If you were using a dynamically typed language, an error would never be thrown because the code with the error ( subtractionWithError ) will never be executed, and your application would continue to run without any idea there's an error.  

What if our code called the validSubtraction function, waited for 4 hours, and then called the subtractionWithError function?

subtractionWithError() {
    "hello" - "world"
}

validSubtraction() {
 	9 - 4   
}

validSubtraction()

wait(4 hours) // wait for 4 hours before continuing

subtractionWithError()

If you were using a statically typed language, the behaviour would be exactly the same. An error would be shown before the application runs because, executed or not, it knows there's an error.

If you were using a dynamically typed language your application would run fine for the first 4 hours but, as soon as the subtractionWithError function is executed, it would then show an error and possibly crash (depending on what the problem is).

Why does all this matter?

Statically typed languages will have better performance at run-time, because the knowledge of types and the confidence that everything has been checked, allows for optimisations that simply aren't possible with dynamically typed languages.

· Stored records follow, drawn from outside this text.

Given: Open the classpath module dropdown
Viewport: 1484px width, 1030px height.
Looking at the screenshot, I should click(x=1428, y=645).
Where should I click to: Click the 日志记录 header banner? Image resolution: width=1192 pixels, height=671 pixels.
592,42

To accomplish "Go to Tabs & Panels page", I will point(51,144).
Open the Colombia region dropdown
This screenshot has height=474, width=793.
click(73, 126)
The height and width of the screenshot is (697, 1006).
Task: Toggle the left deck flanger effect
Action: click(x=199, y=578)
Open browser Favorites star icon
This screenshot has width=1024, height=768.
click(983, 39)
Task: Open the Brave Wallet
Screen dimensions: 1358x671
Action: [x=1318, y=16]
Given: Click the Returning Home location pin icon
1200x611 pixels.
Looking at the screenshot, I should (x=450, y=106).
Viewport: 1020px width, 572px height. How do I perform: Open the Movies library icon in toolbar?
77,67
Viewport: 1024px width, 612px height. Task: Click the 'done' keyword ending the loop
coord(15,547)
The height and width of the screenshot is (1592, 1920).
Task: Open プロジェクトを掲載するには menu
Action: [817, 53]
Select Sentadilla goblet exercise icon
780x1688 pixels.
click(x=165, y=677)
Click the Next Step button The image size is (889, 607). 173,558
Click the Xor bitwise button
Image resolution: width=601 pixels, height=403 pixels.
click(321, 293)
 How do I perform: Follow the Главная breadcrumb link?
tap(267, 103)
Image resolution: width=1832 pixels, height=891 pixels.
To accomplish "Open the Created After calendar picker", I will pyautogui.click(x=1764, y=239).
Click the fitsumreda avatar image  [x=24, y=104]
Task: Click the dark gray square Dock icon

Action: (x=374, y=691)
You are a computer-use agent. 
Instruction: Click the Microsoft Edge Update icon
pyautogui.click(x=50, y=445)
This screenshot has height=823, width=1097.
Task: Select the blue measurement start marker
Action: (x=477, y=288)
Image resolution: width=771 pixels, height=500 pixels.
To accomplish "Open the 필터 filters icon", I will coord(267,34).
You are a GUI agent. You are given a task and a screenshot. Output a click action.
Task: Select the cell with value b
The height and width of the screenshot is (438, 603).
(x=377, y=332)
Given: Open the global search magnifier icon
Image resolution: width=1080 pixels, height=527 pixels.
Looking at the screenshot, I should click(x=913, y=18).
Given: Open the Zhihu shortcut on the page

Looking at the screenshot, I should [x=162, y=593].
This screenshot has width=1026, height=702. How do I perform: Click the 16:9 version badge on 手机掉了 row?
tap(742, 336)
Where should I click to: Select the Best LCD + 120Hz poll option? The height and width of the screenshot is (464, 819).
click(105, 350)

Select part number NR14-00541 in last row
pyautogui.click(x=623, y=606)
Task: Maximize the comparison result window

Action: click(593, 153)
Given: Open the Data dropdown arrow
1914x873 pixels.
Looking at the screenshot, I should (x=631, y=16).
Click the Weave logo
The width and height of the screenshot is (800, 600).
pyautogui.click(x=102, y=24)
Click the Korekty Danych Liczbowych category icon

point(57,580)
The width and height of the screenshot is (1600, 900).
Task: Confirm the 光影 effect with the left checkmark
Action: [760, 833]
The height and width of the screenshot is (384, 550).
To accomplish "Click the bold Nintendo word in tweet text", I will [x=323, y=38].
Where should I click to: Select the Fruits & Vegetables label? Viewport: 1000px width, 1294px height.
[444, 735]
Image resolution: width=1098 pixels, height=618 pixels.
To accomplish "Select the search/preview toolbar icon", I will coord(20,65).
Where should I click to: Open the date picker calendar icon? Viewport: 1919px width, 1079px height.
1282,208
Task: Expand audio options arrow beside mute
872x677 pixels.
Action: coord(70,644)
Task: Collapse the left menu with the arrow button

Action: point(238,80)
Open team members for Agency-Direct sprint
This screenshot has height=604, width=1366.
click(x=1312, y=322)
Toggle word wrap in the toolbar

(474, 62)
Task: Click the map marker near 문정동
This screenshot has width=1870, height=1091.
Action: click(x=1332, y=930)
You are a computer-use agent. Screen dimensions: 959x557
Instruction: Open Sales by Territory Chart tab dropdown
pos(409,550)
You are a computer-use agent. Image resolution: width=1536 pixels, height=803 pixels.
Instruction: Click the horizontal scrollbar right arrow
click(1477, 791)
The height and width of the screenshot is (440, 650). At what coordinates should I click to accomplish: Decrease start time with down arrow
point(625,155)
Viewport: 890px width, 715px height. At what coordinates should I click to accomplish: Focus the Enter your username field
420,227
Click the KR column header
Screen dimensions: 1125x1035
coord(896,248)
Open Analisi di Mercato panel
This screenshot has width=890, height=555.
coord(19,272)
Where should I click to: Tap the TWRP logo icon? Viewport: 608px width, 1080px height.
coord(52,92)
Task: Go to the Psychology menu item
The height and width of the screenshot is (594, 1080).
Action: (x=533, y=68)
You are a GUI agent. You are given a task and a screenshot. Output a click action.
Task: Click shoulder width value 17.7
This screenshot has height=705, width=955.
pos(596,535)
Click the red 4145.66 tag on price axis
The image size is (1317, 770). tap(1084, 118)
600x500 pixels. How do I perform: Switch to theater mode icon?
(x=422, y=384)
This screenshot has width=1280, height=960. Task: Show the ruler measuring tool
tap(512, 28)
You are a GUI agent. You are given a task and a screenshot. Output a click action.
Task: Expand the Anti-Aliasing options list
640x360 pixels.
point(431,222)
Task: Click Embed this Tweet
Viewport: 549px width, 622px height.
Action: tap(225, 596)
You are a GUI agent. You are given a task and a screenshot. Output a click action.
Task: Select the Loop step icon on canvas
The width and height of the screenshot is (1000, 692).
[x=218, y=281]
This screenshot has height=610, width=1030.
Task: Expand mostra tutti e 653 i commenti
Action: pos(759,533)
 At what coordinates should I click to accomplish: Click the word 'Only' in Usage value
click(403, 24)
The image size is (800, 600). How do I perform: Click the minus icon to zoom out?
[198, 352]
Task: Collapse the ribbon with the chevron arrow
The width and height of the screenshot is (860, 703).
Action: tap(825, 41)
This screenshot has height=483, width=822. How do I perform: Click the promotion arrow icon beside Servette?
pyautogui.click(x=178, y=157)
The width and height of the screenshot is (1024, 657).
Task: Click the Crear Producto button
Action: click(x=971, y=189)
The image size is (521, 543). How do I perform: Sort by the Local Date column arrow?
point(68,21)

Dynamically typed languages don't have to go through the overhead of checking everything prior to run-time, so it's quicker to go from writing/editing the source code to running the application. Like interpreted languages vs compiled languages, this could save you a significant amount of time.

To summarise:

  • Compiled & Statically typed languages - larger overhead to go from writing your source code to running it, but faster at run-time. Different executables for different architectures.
  • Interpreted & Dynamically typed languages - much quicker to get your application running from the source code, but slower at run-time. Run the same code for all architectures.

Strongly-Typed vs Weakly-Typed

A strongly-typed computer language is one where the programmer declares in advance what data-type something is.

var x string = "Hello world"

func example(input1 int, input2 int) {
	input1 - input2
}

A weakly-typed language is one where the data-type is determined by what is given to it.

var x = "Hello World"

func example(input1, input2) {
    input1 - input2
}

Strict typing will help you avoid errors, like the one we saw earlier when trying to subtract strings ( "hello" - "world" ), before we even get to the compilation or run-time stages.

Weak typing allows you to have more flexibility in what you can do. The most strictly typed languages won't allow you to add an integer to a floating point number, whereas a weakly typed language would allow you to add a string and an integer.

6 + "5" // 65

Just be cautious when using weakly typed languages, you might get unexpected results if you don't handle type checking yourself (e.g. you think you're adding integers to integers but you're actually adding integers to strings.)